Almanya Tedarik Zinciri Özen Yükümlülüğü Kanunu ve AB Direktifi, iş dünyasında insan hakları ve çevre koruma konularında yeni standartlar belirlemekte ve şirketlerin bu alanlarda sorumluluklarını artırmaktadır. Bu yasal düzenlemeler, iş dünyasında önemli bir dönüşümü beraberinde getirmektedir. Şirketlerin insan haklarına saygı göstermesi, çevresel etkileri yönetmesi ve tedarik zincirlerinde risk analizi yaparak önleyici tedbirler alması gerekmektedir. Düzenlemelerle sadece yasal uyumun ötesinde, sürdürülebilir iş uygulamalarının benimsenmesi ve küresel tedarik zincirlerinde insan hakları ihlallerinin önlenmesi amaçlanmaktadır.

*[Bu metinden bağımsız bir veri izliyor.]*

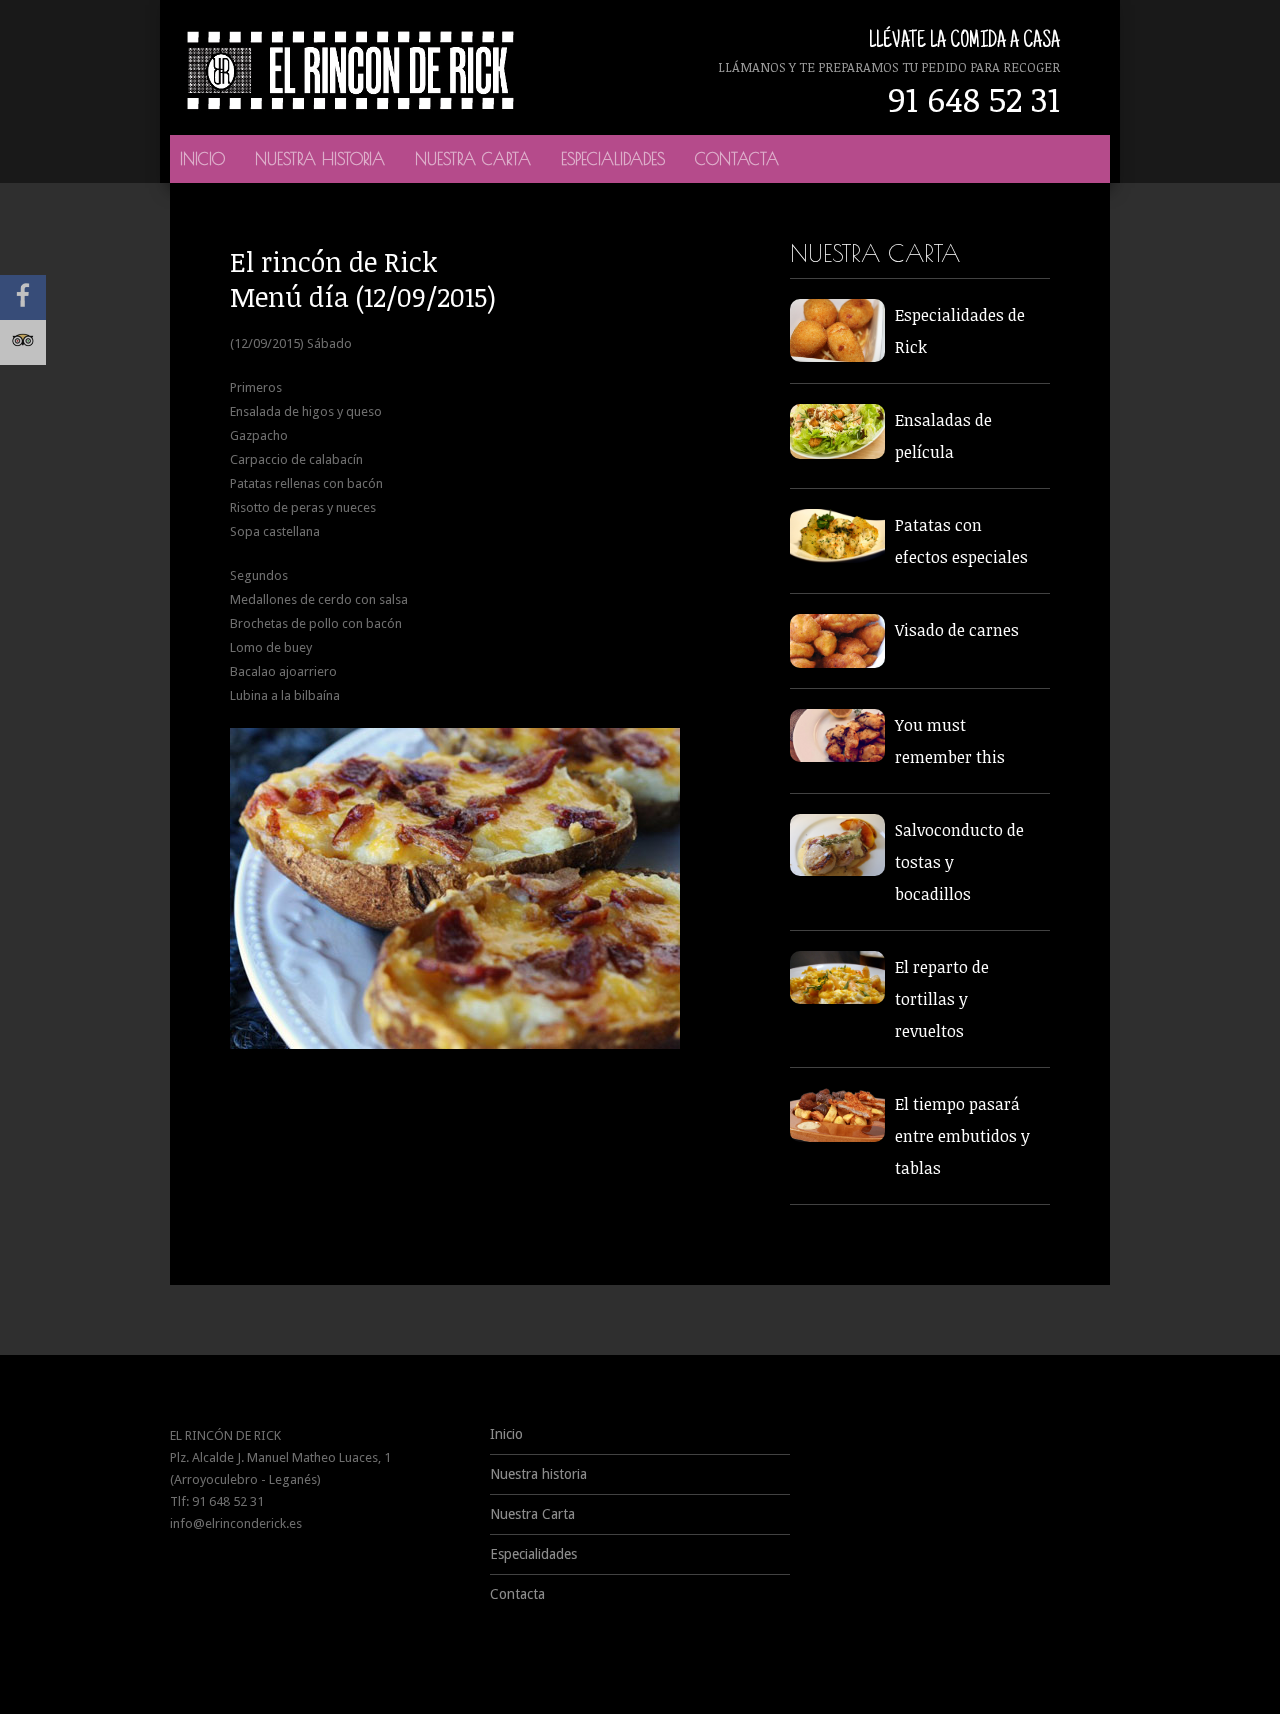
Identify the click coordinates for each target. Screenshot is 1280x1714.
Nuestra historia (320, 159)
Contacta (737, 159)
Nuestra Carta (473, 159)
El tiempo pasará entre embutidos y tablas (962, 1136)
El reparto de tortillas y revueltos (942, 999)
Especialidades (613, 159)
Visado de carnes (957, 630)
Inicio (202, 159)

İş dünyası ve insan hakları uzmanları, Avrupa’daki yasal düzenlemelerin yeknesaklaşacağını belirtmektedir. Dolayısıyla gelişmekte olan ülkeler için bu gelişmeler ihracatçı şirketlerin uluslararası rekabet gücünü artırmak ve küresel standartlara uyum sağlamak açısından büyük önem taşımaktadır. Özellikle, doğrudan tedarikçilerin yanı sıra dolaylı tedarikçilerin de belirli şartlar altında bu yükümlülüklere tabi olması, şirketlerin geniş kapsamlı bir risk yönetimi stratejisi geliştirmesini zorunlu kılmaktadır. Şirketlerin, insan haklarına saygı gösterme zorunluluğu çerçevesinde ticari faaliyetlerini yürütmeleri ve bu sorumlulukları yerine getirdiklerini göstermeleri de beklenmektedir.